The task —
Can you write out every line of the listing below word for word, leaving out the pictures?

(Listing on finding words and elements)
——
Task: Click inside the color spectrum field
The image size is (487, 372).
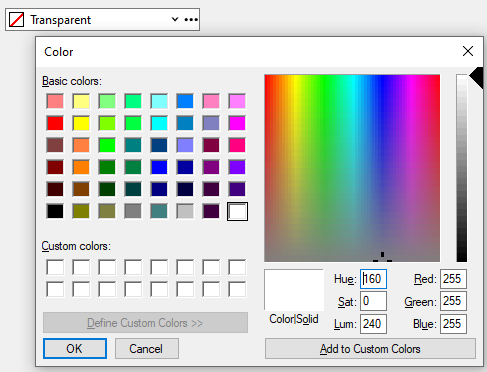Action: (352, 168)
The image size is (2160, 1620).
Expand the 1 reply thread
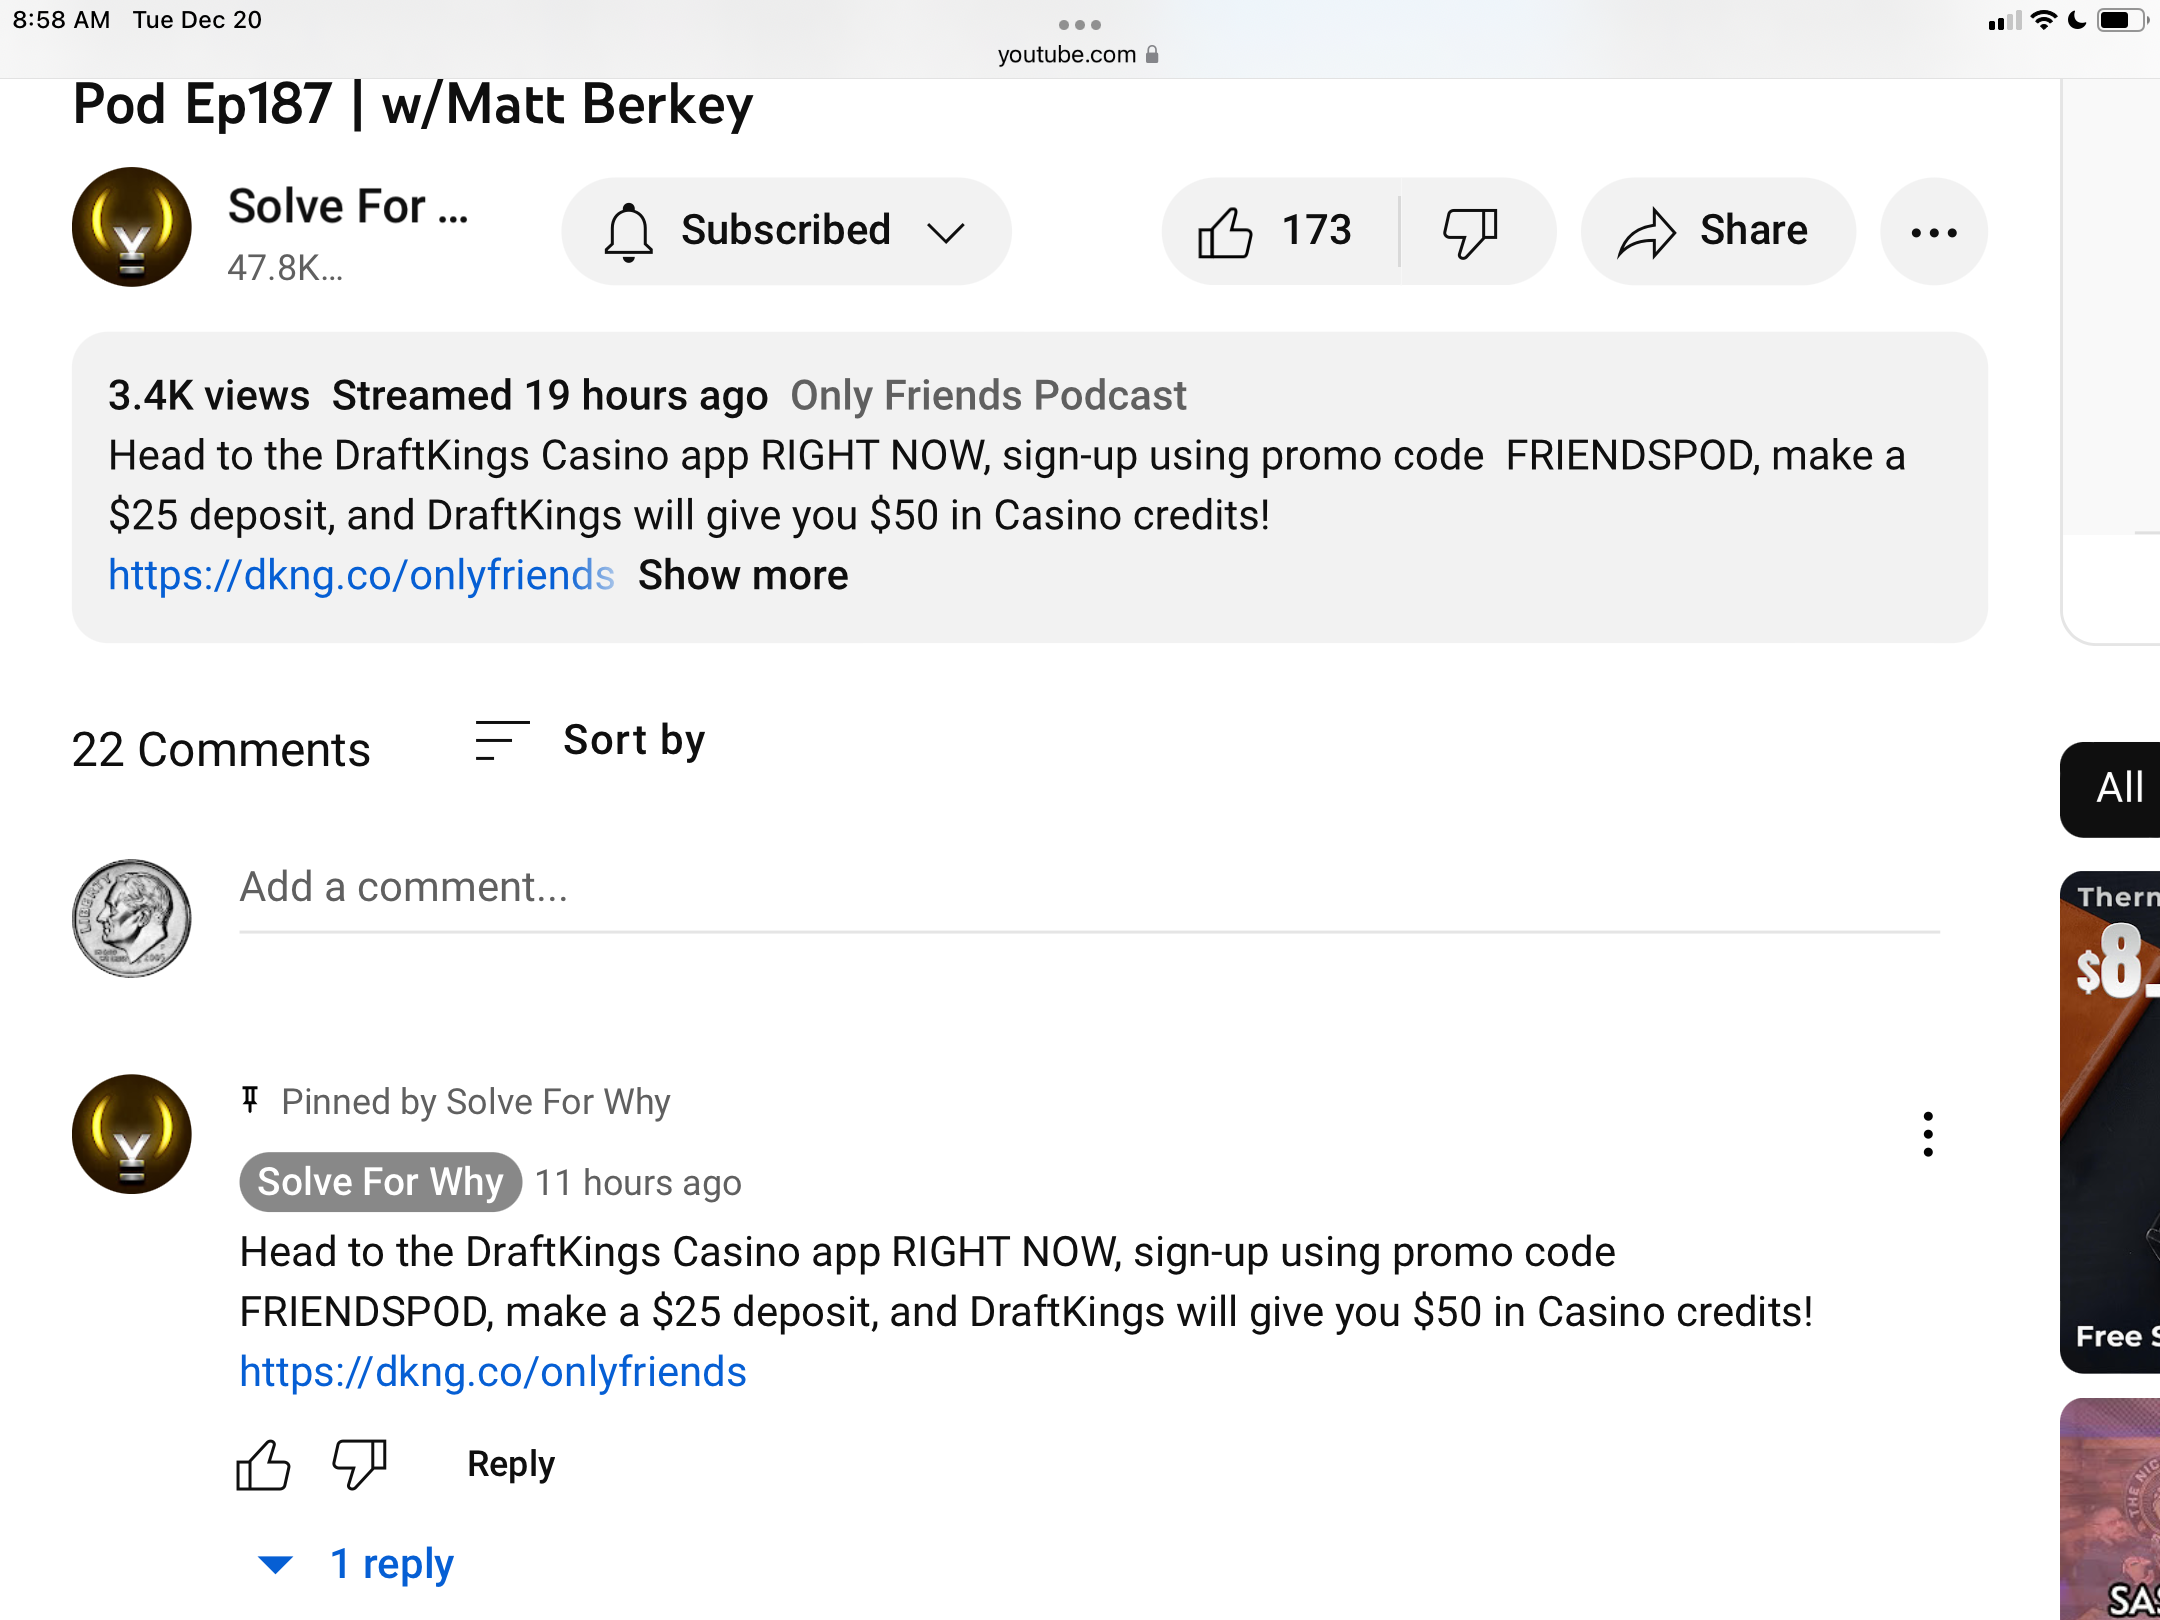356,1564
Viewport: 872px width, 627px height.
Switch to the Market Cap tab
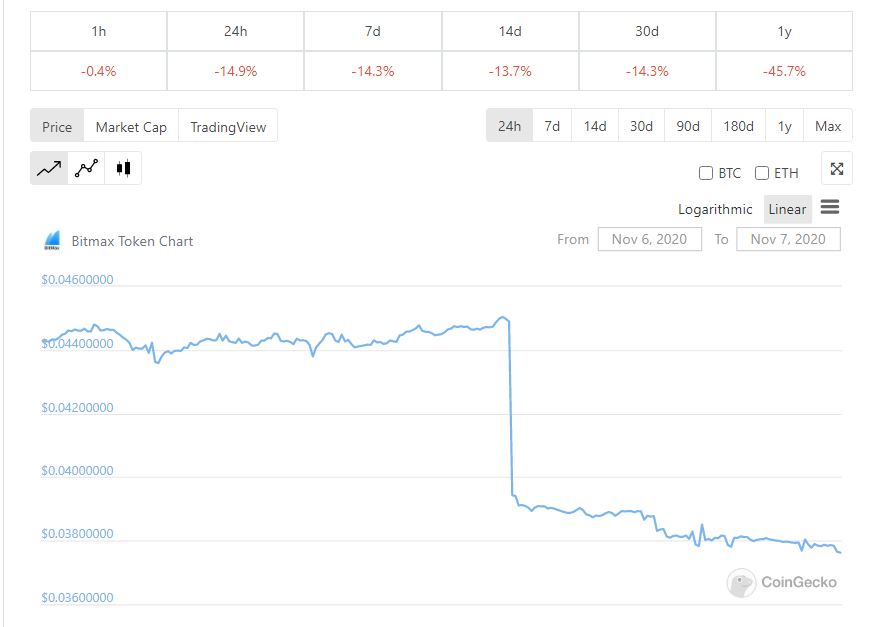(x=131, y=127)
——
The completed task —
Task: Click inside the color spectrum field
The image size is (487, 372).
Action: (352, 168)
The image size is (2160, 1620).
Expand the 1 reply thread
356,1564
Viewport: 872px width, 627px height.
Switch to the Market Cap tab
(x=131, y=127)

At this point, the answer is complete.